Scheme Steering Group
The Scheme operates under the oversight of a Steering Group representing all the parties to the Scheme (the four UK health departments, the four companies whose products are made available through the Scheme, the Association of British Neurologists, the UK MS Specialist Nurses Association, the Royal College of Nurses, and the MS Trust). The Steering Group is advised on scientific issues by a Scientific Advisory Group.
Other licensed MS treatments
In addition to the four treatments covered by the scheme, NICE has produced positive appraisal guidance on natalizumab (Tysabri) for the treatment of highly active MS (defined as two relapses in a year plus a supportive MRI) and natalizumab is also available on the NHS.
A further treatment, fingolimod (Gilenya), has now also received a licence and been assessed by NICE for use in the UK in highly active relapsing remitting MS. Fingolimod, the first oral treatment, is recommended as an option for the treatment of highly active relapsing–remitting multiple sclerosis in adults, only if:
- they have an unchanged or increased relapse rate or ongoing severe relapses compared with the previous year despite treatment with beta interferon, and
- the manufacturer provides fingolimod with the discount agreed as part of the patient access scheme.

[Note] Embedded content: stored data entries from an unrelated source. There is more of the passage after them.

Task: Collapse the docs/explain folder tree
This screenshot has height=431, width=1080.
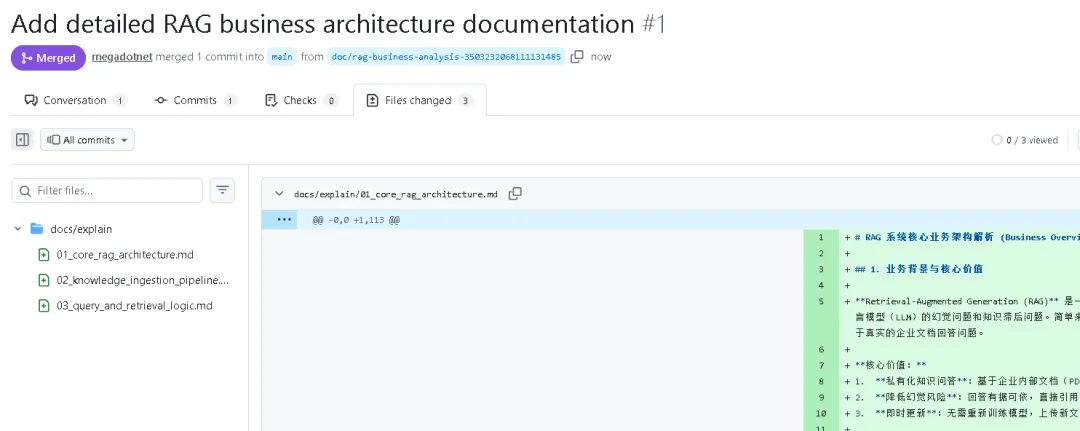Action: (x=18, y=229)
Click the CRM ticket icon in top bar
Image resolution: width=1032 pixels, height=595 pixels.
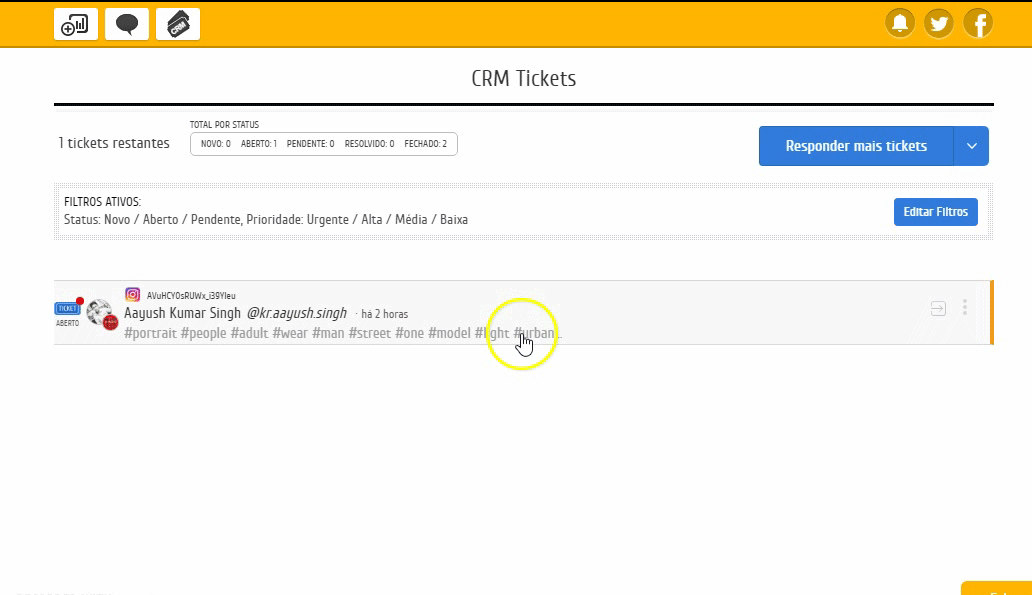tap(178, 24)
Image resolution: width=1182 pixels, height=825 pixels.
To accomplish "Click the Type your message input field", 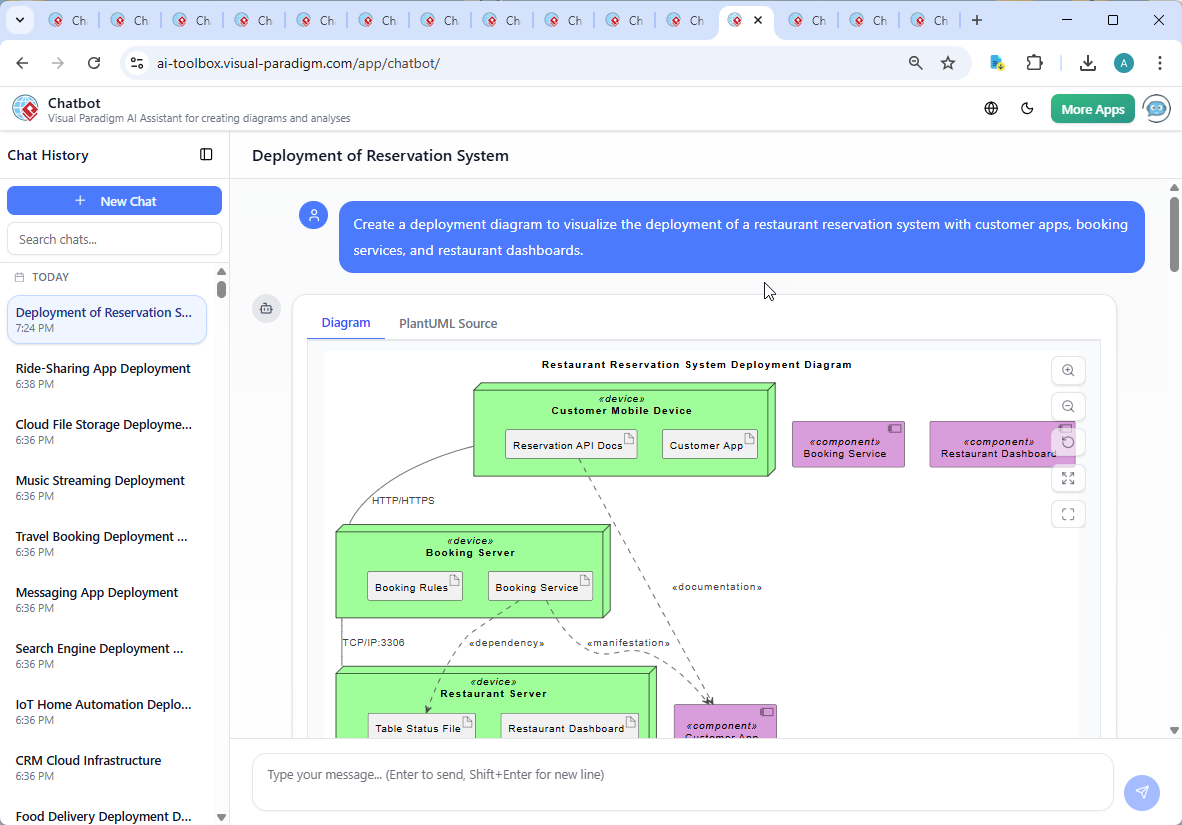I will coord(683,781).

There is one other licensed treatment, Extavia, which is chemically the same as Betaferon but is not one of the scheme drugs. Extavia has a different delivery package and support structures.
How to get the disease modifying drugs
The disease modifying drugs are only prescribed by neurologists in prescribing centres.
- Map of prescribing centres in the UK
- Disease modifying drug therapy - MS Trust book with more information on these drugs and the current prescription criteria
Drugs covered by the Risk-sharing Scheme
- Avonex (interferon beta-1a)
- Betaferon (interferon beta-1b)
- Copaxone (glatiramer acetate)
- Rebif (interferon beta-1a)
Drugs not covered by the Risk-sharing Scheme
Tysabri has a separate positive NICE guidance for use in highly active relapsing remitting MS, or where conventional treatment has failed.